Wiele wskazuje na to, że Rosja mogła zestrzelić samolot azerskich linii lotniczych. Poinformował o tym agencję Reutera, pragnący zachować anonimowość, wysoki rangą urzędnik amerykańskiej administracji. Dodał, że jeśli okaże się to prawdą, będzie to kolejny dowód na lekkomyślne działania Rosji.
Wcześniej dwa niezależne źródła podały, że samolot azerskich linii lotniczych Azerbaijan Airlines, który wczoraj rozbił się w zachodnim Kazachstanie, został zestrzelony przez rosyjską obronę przeciwlotniczą. Poinformowała o tym stacja Euronews, powołując się na źródła rządowe w Azerbejdżanie oraz agencja Reutera, cytując cztery źródła azerskie.

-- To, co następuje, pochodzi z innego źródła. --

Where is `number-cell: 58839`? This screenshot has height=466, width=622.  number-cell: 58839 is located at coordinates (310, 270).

Rosja miała wystrzelić w kierunku samolotu rakietę typu ziemia-powietrze, najprawdopodobniej Pantsir-S.
W katastrofie zginęło 38 pasażerów, 29 osób przeżyło, z czego 11 jest w stanie ciężkim. Samolot spadł w rejonie miasta Aktau podczas próby awaryjnego lądowania. Maszyna leciała z Baku do Groznego.

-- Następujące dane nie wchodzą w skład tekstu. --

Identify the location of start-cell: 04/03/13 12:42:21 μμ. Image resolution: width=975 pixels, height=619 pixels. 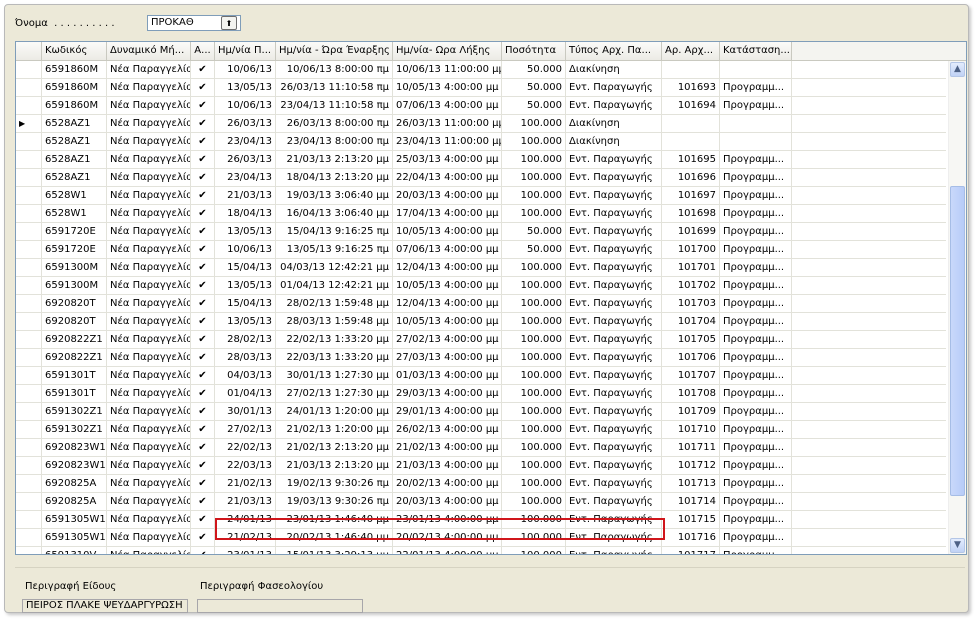
(334, 268).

Do trafienia doszło najprawdopodobniej w połowie zaplanowanego lotu, nad Czeczenią. Embraer został przekierowany na inne lotnisko z powodu ataku ukraińskich dronów, jednak ostatecznie dostał polecenie od kontroli lotów, aby poleciał do Kazachstanu.
W Azerbejdżanie ogłoszono dziś dzień żałoby narodowej. (IAR)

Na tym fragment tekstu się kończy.